◆ **What is required**: Could you repeat all of the entries word for word, minus any pictures?
◆ ◆ ◆ ◆ ◆ ◆ ◆
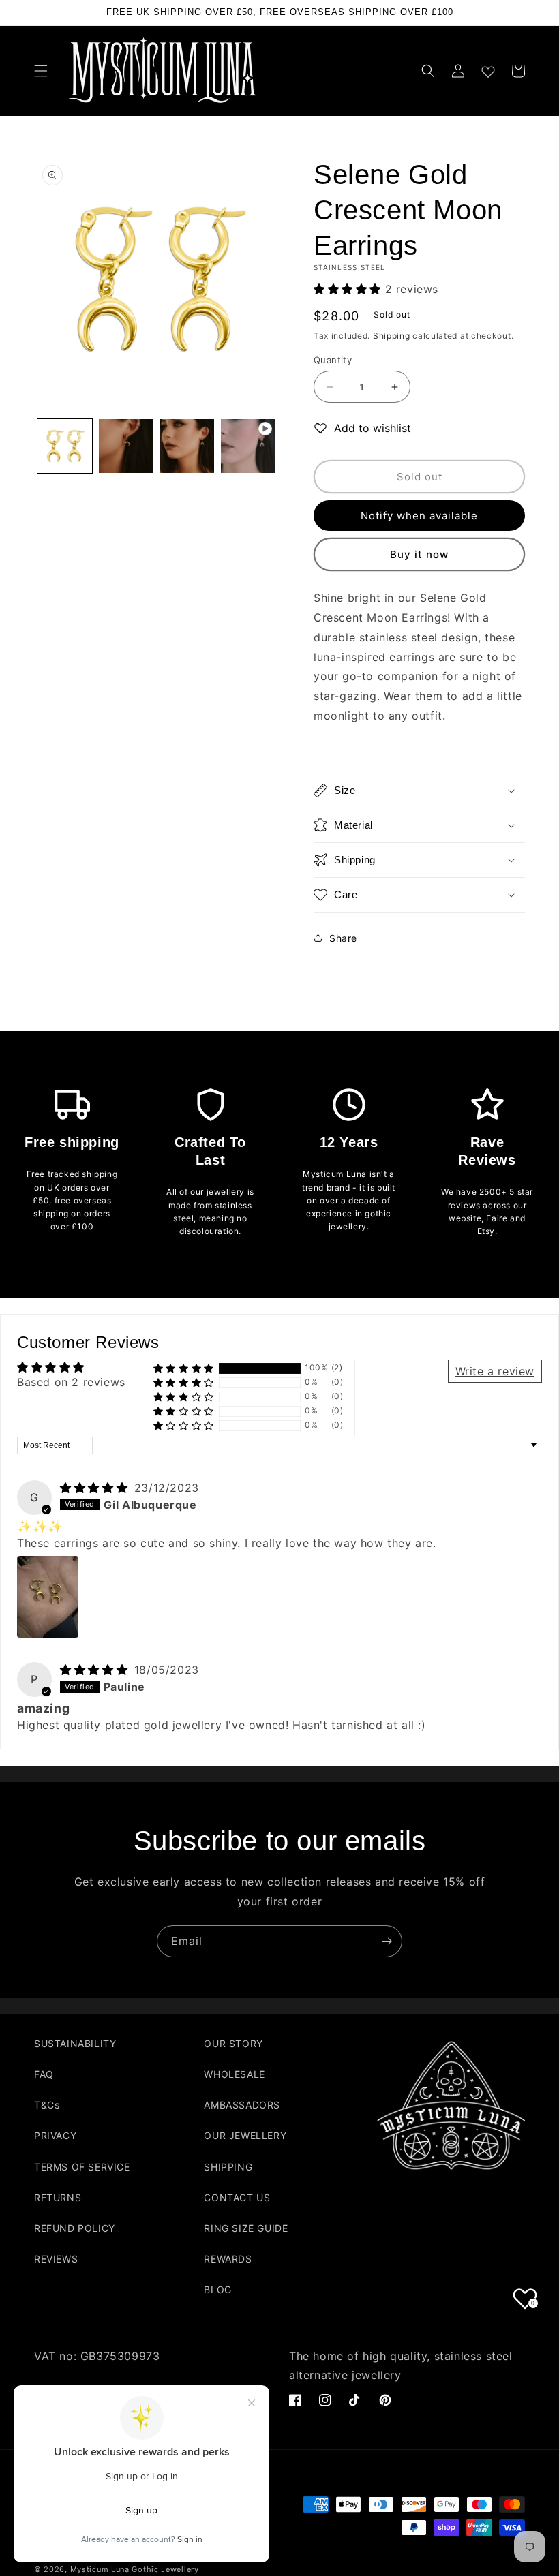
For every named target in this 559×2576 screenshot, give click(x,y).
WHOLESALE (234, 2074)
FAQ (44, 2074)
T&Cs (46, 2105)
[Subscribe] (387, 1941)
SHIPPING (228, 2167)
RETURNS (57, 2197)
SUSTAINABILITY (75, 2043)
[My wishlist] (488, 69)
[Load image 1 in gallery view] (64, 446)
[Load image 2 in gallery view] (126, 446)
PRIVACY (55, 2135)
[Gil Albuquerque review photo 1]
◆ ◆ ◆ ◆ ◆ ◆ ◆
◆ **Response area**:
For every named target in this 559×2576 screenshot, give click(x,y).
WHOLESALE (234, 2074)
FAQ (44, 2074)
T&Cs (46, 2105)
[Subscribe] (387, 1941)
SHIPPING (228, 2167)
RETURNS (57, 2197)
SUSTAINABILITY (75, 2043)
[My wishlist] (488, 69)
[Load image 1 in gallery view] (64, 446)
[Load image 2 in gallery view] (126, 446)
PRIVACY (55, 2135)
[Gil Albuquerque review photo 1]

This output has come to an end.